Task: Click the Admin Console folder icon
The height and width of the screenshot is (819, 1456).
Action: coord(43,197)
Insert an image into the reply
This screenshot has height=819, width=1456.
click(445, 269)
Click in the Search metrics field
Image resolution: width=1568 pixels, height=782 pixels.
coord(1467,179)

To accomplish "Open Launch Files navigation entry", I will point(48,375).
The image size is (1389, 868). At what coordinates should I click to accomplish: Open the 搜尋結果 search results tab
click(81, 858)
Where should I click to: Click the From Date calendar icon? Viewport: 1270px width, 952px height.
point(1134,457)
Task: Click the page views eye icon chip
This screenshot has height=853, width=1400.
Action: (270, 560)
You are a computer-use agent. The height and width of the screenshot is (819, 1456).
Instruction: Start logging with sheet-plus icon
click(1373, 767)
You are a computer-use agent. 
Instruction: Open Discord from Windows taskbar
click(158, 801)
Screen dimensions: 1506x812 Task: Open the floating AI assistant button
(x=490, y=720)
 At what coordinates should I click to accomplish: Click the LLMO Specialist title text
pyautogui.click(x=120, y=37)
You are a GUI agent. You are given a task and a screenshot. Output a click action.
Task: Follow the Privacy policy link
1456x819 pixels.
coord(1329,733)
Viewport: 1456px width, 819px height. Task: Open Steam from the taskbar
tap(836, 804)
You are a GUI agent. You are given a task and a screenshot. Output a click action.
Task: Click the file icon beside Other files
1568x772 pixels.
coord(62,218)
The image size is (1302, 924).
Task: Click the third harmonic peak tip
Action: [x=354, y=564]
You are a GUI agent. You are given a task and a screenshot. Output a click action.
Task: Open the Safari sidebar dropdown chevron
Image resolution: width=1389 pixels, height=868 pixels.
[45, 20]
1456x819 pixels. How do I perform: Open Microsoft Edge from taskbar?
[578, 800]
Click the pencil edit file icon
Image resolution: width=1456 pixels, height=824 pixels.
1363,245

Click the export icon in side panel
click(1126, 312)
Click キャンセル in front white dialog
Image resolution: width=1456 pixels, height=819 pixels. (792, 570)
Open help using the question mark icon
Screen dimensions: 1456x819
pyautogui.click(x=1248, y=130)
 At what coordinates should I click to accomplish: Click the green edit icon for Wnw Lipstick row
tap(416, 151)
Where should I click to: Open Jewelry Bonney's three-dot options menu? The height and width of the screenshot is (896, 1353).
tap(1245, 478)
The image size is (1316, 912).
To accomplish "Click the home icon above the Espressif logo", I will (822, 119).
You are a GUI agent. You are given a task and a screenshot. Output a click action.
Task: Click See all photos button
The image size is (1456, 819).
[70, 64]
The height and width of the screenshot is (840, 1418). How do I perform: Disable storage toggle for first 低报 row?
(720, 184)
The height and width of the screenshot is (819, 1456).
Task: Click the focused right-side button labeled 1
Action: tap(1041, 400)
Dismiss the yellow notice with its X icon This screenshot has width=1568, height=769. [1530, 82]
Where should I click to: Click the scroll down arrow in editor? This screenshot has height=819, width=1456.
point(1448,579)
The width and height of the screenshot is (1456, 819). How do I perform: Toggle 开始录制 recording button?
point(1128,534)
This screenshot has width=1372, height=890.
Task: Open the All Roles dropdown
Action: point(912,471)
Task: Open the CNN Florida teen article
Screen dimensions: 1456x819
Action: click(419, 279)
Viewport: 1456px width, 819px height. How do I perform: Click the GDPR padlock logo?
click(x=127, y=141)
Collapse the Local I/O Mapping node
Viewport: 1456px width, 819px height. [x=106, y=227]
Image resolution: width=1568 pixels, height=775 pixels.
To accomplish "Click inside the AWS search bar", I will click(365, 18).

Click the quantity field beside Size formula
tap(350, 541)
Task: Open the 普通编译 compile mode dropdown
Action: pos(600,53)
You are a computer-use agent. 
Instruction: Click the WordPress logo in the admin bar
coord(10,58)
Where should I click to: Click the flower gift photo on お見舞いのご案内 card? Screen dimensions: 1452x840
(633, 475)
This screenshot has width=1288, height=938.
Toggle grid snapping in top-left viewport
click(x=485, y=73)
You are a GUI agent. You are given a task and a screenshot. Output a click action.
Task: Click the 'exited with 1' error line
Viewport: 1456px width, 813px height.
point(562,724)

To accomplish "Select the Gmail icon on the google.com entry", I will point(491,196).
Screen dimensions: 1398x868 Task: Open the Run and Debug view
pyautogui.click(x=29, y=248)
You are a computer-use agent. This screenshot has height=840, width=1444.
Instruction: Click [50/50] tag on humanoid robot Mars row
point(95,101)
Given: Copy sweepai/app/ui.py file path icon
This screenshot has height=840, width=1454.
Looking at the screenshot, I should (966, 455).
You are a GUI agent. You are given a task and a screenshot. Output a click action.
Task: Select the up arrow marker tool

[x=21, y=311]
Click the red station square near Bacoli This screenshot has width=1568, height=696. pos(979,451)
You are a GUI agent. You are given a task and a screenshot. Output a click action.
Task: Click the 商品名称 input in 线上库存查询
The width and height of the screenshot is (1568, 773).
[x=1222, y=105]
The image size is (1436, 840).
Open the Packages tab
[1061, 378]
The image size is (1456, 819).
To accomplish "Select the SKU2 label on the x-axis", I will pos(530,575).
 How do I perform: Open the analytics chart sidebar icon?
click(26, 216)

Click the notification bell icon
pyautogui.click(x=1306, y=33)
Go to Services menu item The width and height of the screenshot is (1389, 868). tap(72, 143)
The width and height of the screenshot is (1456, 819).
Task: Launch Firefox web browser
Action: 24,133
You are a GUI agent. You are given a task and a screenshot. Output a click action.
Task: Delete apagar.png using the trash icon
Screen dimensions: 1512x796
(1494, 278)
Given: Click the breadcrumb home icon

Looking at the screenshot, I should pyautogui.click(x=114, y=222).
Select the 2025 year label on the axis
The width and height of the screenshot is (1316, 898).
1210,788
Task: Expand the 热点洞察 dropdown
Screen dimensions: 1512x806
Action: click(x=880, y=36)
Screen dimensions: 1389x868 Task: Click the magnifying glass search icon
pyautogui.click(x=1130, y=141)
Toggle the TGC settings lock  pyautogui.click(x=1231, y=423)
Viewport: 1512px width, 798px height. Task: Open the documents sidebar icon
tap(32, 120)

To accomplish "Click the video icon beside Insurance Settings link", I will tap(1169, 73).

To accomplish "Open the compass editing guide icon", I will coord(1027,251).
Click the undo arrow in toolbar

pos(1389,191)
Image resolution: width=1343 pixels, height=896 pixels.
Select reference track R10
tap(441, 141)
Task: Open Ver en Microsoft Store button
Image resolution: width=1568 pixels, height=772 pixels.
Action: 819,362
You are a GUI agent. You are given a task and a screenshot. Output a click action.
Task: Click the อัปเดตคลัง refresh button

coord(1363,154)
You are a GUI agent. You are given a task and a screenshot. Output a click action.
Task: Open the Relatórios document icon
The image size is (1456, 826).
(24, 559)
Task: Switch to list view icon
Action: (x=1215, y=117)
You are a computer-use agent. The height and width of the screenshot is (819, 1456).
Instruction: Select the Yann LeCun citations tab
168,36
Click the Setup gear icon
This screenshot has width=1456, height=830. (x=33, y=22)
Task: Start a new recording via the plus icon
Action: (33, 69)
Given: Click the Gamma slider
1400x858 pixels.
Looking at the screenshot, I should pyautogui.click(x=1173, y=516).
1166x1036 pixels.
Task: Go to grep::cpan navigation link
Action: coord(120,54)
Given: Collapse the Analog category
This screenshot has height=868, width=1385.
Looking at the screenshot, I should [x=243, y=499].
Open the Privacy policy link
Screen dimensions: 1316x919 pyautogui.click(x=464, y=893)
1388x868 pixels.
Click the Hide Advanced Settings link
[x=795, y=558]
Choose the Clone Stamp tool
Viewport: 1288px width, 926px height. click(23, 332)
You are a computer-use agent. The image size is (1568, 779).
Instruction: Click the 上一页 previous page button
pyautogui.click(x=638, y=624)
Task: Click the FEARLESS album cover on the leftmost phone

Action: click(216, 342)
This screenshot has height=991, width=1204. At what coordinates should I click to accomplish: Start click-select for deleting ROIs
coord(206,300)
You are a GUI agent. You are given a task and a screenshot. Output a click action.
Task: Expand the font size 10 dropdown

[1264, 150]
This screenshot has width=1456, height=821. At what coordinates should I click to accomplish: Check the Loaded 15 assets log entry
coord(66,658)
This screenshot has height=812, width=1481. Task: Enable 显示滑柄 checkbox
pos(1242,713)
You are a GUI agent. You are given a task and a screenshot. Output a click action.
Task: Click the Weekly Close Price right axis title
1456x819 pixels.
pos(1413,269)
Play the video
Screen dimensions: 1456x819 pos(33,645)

TASK BRIEF: Look through the entries. Copy out each line with "axis" in it.

SOLUTION:
To accomplish "Select the SKU2 label on the x-axis", I will pos(530,575).
Select the 2025 year label on the axis
Task: Click the Weekly Close Price right axis title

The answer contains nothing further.